In 1793, the 24 year old Napoleon was in desperate need of money, and any plans for global fame and power were far from his mind. He received a lucky break when one of his contacts, Salicetti, introduced him to General Carteaux, who was commanding the siege of Toulon (which had revolted and was being assisted by the British), and needed to quickly replace his head of artillery who had been wounded. Thanks to Salicetti’s intervention, Napoleon received the posting.

Napoleon embraced the opportunity, and showed what would become a characteristic rigour in his preparations for the siege, rapidly expanding the besieger’s artillery from four guns, to twenty. After receiving a promotion to the rank of Major, Napoleon submitted a plan to the new commander of the siege Dugommier (Carteaux had been removed from command on charges of incompetence). This plan involved capturing Fort Mulgrave, whose guns dominated the harbour, and which would force the British to withdraw the fleet which they were using the supply Toulon’s defenders. Napoleon himself played a crucial role in the eventual attack on Fort Mulgrave. When the first three waves of the attack failed, Napoleon led the reargaurd, of 2,000 men into the city, in vicious hand-to-hand fighting. Napoleon himself was wounded, with a deep bayonet cut to the thigh, and narrowly avoided needing to have the leg amputated.

Records for processing.
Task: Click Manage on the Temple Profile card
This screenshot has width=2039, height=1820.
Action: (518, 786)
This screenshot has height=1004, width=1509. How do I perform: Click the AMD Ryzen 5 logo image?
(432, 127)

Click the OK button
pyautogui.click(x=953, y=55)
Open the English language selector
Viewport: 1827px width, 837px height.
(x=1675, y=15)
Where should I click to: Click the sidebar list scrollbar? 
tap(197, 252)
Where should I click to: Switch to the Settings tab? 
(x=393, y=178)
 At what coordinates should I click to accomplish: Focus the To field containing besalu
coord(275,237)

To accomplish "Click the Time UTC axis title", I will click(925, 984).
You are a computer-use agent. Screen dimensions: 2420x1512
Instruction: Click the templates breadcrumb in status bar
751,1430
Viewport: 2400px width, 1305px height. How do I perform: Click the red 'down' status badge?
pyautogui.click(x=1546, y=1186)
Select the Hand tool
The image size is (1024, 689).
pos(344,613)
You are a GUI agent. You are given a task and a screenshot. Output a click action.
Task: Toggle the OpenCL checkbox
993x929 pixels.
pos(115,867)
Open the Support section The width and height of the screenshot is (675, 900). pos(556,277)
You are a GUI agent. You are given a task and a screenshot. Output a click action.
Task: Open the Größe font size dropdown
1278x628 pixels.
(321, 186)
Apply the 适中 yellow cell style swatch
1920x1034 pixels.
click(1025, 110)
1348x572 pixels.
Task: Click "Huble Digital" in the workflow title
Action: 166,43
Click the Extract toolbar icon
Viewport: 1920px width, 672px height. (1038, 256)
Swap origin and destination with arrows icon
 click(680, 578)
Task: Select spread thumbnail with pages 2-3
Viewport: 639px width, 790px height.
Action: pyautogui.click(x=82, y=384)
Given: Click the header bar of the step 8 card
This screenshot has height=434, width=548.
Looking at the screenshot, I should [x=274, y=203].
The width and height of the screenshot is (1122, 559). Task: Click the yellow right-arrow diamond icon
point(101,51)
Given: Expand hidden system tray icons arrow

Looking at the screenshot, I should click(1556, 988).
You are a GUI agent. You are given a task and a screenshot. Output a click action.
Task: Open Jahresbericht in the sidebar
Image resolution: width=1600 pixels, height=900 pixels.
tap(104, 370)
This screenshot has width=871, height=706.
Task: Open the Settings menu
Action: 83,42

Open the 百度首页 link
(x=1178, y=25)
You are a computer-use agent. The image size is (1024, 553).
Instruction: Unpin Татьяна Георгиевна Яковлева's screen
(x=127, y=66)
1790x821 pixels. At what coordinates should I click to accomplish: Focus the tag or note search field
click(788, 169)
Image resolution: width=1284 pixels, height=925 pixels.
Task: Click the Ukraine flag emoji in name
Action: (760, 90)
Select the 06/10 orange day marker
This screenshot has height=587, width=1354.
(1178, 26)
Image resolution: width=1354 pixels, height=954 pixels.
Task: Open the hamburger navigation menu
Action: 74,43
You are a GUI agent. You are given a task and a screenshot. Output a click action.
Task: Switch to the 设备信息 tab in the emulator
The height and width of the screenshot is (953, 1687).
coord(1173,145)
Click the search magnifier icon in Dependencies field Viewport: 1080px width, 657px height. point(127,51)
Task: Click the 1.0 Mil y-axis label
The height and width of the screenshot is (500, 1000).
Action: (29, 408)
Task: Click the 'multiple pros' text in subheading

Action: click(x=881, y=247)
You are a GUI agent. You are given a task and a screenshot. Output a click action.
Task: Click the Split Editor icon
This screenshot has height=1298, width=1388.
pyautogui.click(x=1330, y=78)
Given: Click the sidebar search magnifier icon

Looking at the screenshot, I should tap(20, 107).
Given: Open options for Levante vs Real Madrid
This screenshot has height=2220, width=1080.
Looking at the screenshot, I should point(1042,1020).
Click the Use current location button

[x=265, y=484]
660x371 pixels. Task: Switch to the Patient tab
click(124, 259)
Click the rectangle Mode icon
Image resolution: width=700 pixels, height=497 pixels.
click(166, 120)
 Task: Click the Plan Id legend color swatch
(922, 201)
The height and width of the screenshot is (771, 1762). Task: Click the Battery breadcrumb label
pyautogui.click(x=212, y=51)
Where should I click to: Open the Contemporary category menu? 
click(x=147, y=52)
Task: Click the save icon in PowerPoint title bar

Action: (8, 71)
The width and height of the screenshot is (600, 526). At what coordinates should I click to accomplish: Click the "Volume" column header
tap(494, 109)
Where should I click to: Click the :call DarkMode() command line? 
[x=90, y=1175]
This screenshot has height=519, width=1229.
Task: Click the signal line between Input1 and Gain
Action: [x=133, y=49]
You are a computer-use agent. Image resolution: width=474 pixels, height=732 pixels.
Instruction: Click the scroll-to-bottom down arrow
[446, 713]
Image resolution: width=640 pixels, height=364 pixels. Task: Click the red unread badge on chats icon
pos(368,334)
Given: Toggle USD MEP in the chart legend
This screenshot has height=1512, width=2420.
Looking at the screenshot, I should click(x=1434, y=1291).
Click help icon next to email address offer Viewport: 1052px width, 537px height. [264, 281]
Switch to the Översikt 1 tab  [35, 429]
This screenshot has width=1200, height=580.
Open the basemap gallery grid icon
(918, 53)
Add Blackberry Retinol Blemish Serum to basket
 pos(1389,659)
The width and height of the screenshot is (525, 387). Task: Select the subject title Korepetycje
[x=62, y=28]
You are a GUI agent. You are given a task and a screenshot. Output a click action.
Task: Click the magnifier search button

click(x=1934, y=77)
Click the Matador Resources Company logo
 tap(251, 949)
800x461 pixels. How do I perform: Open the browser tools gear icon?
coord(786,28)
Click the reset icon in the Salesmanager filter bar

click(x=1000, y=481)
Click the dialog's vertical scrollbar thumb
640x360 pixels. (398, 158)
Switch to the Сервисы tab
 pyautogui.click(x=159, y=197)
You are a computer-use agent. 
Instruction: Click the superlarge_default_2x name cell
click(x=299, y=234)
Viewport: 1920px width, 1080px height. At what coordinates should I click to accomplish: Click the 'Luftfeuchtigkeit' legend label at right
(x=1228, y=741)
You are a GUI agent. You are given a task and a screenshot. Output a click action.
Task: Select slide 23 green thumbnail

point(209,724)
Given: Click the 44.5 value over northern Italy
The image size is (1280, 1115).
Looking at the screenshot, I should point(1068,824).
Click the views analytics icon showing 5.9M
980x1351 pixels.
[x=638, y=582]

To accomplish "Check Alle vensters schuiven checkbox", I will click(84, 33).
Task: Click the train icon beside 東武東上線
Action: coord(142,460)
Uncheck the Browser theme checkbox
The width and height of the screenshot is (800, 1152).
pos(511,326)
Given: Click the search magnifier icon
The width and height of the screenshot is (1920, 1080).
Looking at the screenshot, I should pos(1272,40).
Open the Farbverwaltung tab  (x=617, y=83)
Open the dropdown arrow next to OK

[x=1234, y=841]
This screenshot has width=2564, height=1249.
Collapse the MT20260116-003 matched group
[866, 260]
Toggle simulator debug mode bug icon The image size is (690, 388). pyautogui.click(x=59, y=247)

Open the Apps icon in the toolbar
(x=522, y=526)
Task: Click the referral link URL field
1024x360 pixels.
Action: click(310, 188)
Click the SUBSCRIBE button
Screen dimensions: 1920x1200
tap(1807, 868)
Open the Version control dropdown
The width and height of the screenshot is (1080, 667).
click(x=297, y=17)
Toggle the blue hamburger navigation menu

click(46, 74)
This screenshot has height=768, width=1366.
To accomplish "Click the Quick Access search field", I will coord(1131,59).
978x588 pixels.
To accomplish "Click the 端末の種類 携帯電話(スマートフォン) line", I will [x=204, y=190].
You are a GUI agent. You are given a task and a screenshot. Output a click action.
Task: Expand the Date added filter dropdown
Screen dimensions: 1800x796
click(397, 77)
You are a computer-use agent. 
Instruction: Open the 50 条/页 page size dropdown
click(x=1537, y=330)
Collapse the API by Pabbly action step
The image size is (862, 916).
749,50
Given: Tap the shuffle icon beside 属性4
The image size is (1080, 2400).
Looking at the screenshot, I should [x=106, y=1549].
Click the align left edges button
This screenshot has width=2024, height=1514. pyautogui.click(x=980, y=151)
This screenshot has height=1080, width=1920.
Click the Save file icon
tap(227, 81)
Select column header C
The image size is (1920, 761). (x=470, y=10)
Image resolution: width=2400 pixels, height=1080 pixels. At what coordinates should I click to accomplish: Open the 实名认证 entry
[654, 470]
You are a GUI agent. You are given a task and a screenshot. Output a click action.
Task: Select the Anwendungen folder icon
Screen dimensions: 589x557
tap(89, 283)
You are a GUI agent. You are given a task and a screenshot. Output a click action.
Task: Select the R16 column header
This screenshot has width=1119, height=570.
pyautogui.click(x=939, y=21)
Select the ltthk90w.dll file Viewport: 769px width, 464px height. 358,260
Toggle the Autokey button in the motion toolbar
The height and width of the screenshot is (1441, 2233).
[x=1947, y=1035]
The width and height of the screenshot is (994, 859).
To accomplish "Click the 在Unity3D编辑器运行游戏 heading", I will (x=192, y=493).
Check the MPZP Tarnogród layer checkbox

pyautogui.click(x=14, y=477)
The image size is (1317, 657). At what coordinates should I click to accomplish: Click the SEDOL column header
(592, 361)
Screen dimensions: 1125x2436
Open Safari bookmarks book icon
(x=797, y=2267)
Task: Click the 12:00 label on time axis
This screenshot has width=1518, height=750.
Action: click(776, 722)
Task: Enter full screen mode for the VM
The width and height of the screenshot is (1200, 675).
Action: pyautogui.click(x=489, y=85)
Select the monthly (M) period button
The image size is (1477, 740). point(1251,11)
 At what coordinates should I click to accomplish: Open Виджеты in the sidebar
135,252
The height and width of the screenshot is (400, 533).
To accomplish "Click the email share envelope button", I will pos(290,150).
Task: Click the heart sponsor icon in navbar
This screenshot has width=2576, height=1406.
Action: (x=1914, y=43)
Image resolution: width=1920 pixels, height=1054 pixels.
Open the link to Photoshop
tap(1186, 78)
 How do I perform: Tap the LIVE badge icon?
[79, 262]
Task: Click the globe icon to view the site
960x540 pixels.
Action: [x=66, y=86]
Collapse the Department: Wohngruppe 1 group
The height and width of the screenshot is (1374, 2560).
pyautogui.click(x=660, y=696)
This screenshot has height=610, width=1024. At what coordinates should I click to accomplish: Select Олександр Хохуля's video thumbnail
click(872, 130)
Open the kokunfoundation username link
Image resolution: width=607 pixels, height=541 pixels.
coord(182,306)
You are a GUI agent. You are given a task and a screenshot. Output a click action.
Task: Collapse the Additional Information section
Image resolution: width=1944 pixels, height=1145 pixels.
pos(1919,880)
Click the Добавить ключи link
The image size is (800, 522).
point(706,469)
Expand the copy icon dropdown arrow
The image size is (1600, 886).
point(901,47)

Tasks to perform.
1 > In the records, change "checkbox" to "check box" in the lines from the one with "Viewport: 2400px width, 1305px" to the one with "Viewport: 1920px width, 672px", and return only those lines with nothing else altered.
2 > Write the next part of the account of Napoleon at the siege of Toulon, beginning after its final sentence.
The Napoleon passage and the records have nothing to do with each other.

Answers by task.
1 >
Viewport: 2400px width, 1305px height. How do I perform: Click the red 'down' status badge?
pyautogui.click(x=1546, y=1186)
Select the Hand tool
The image size is (1024, 689).
pos(344,613)
You are a GUI agent. You are given a task and a screenshot. Output a click action.
Task: Toggle the OpenCL check box
993x929 pixels.
pos(115,867)
Open the Support section The width and height of the screenshot is (675, 900). pos(556,277)
You are a GUI agent. You are given a task and a screenshot. Output a click action.
Task: Open the Größe font size dropdown
1278x628 pixels.
(321, 186)
Apply the 适中 yellow cell style swatch
1920x1034 pixels.
click(1025, 110)
1348x572 pixels.
Task: Click "Huble Digital" in the workflow title
Action: 166,43
Click the Extract toolbar icon
Viewport: 1920px width, 672px height. (1038, 256)

2 >
With the French now in control of the fort, the British promptly abandoned Toulon, which swiftly fell. 400 civilians who had collaborated with the British were executed. The recapture of Toulon was very significant for the Revolutionary French government, as Toulon’s rebellion had helped to ignite the civil war which gripped the country. Napoleon was highly praised for his role in the attack and received a promotion to brigadier general, though his was still by no means a household name.


Joesphine de Beauharnais

By Francois Gerard

Napoleon received a further promotion to commander of the artillery of the French army in Italy, where he laid plans for a change in strategy that would break the deadlock on the Italian front. However, when Robespierre’s government fell in July 1794, Napoleon was arrested over concerns about his friendship with Robespierre’s brother, which created fears for the new government (the Directory) that Napoleon might have been ‘too revolutionary’. It was a bizarre turn of events in a country where ‘not being revolutionary enough’ had carried the risk of death. However, Napoleon immediately condemned the Robespierre’s, and after a fortnight in house arrest, Salicetti secured his release.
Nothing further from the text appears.